Assess its repairability
Repairability is an extremely important attribute of furniture, both in old and newly manufactured pieces, says Hobdy. If a piece of furniture is easy to repair, that means you won’t have to throw the entire thing away even if something breaks.
“The greatest opportunity to reduce waste in the furniture industry lies in creating more circular products and life cycles to help keep whole pieces out of landfills,” says Hobdy. “The more accessible a piece is to repair, the more likely that repair will happen, and the less likely an item is to become waste.”

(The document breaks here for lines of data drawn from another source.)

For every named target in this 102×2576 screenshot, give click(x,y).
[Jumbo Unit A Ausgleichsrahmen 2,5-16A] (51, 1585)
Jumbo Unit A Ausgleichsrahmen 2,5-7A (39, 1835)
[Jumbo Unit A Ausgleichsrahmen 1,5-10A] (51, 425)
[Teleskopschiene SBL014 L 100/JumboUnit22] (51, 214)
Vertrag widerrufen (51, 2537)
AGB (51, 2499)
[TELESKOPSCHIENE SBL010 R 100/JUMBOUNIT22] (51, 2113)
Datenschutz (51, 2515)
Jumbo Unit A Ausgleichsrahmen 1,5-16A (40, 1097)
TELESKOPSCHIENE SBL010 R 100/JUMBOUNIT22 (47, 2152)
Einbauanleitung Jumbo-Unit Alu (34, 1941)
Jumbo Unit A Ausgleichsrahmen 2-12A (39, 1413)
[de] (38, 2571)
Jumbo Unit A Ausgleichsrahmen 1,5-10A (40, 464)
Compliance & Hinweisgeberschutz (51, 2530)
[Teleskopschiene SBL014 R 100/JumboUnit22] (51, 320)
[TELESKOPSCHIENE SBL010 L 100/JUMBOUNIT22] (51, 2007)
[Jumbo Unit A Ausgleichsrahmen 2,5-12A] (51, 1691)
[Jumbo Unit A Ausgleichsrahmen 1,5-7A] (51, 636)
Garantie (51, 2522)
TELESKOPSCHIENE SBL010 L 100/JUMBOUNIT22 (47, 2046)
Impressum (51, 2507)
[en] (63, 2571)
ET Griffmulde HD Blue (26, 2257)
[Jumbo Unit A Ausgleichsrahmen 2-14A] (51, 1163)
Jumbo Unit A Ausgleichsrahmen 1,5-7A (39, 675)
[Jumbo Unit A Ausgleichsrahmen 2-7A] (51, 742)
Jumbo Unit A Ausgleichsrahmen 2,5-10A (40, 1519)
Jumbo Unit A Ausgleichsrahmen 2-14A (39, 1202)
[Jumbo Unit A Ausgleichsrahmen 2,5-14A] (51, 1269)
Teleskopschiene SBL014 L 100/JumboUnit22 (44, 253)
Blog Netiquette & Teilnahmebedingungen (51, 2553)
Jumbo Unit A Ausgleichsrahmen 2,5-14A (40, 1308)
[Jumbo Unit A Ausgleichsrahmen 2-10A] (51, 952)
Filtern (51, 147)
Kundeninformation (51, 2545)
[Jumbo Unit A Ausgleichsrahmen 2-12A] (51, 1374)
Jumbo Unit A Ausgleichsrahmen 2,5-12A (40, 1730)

To assess if a piece of furniture is repairable, check its material, finishing, fabrics, and components. The tools, labor, and specialty materials needed to repair furniture are often overlooked, says Hobdy. Solid wood and real leather are usually repairable.
On the other hand, faux leather isn’t very repairable, and fixes to improve peeling and cracking don’t usually last. Broken strands of rattan can be fixed, but it might take some work or a specialist’s expertise. Knobs and handles from old dressers may be tricky to repair or replace, so check them well and see if matching a handle with existing screw holes will be relatively easy.
Have a clear vision
Aside from checking the quality of materials and manufacture of the secondhand furniture, you should also think about how it will fit into your existing home environment, says McDonagh.
If a piece of furniture catches your eye but you’re not certain how it will fit in your current space or whether it will serve any real purpose, it might be best to hold off from buying. Be intentional with your purchase to ensure that the secondhand furniture—or an existing piece in your home—will not be thrown away needlessly.
McDonagh says you must also consider foreseeable events, like if you’re planning to adopt a pet, have a baby on the way, or are about to move soon. These factors would help you decide if a piece of furniture is a good fit for your lifestyle. If it is, then it would likely be in use for a long time.
“If you look after your furniture, your furniture will look after you,” says McDonagh. “Always treat your furniture as a part of your family. After all, it is looking after you 24 hours a day.”